Whatever Happened to Slade? is the band's extremely loud reply to the
news that they were has-beens. Whereas Slade had been a huge influence
on Kiss, the favor was now returned, as Whatever has a bit of the Hotter
Than Hell, early-Kiss sound, which the band has acknowledged. It's
still pure Slade, though. The songs and playing here are pretty much out
of sight, with monster riffs and a different production style. Starting
off with "Be," a tune unlike any other the band had done, Slade sets
the tone. It's going to be a loud, raucous affair. "Be" reads and rhymes
like a rap song, although it is sung over a funky rock beat. "Lightning
Never Strikes Twice" shows bass player Jim Lea's emergence as a
musician's musician. He always was a great player and the core of the
band, both live and in the studio, but here Lea really gets a chance to
shine. The song ends with probably the closest approximation of what it
feels like to be on nitrous oxide. One of the singles from the album,
"One Eyed Jacks with Moustaches," sounds like classic Slade, but once
again, radio wouldn't touch it. Such is hipness in the music industry.

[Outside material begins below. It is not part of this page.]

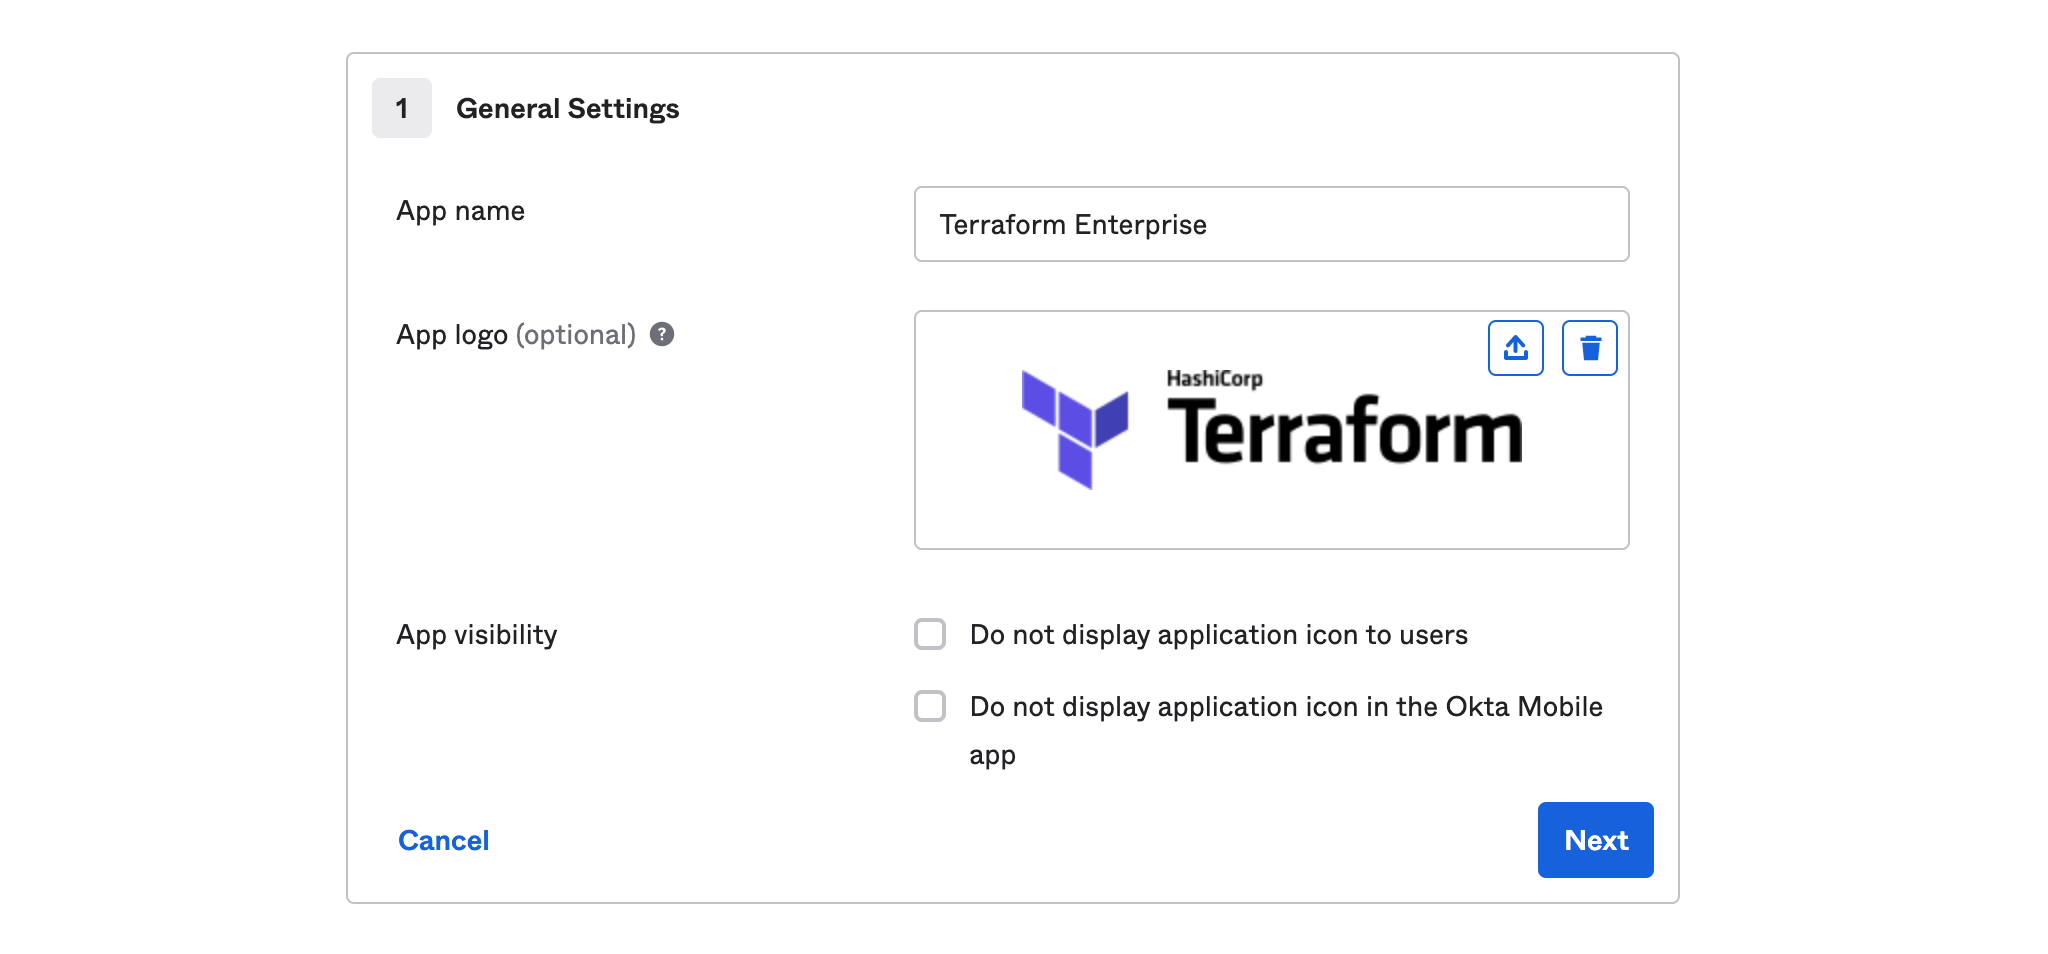The image size is (2048, 954).
Task: Enable hiding application icon from users checkbox
Action: tap(930, 634)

The band was having Top Ten singles just a couple of years earlier, but
no one wanted to know that. Slade was about humor and good cheer, two
things British punk, for the most part, was not about. So they were
marginalized. For the Slade fan, this is a great record, and one you
probably never heard. Rectify that.


01. Be
02. Lightning Never Strikes Twice
03. Gypsy Roadhog
04. Dogs Of Vengeance
05. When Fantasy Calls
06. One Eyed Jacks With Moustaches
07. Big Apple Blues
08. Dead Man Tell No Tales
09. She's Got The Lot
10. It Ain't Love But It Ain't Bad
11. The Soul, The Roll And The Motion


Slade - Return to Base (1979)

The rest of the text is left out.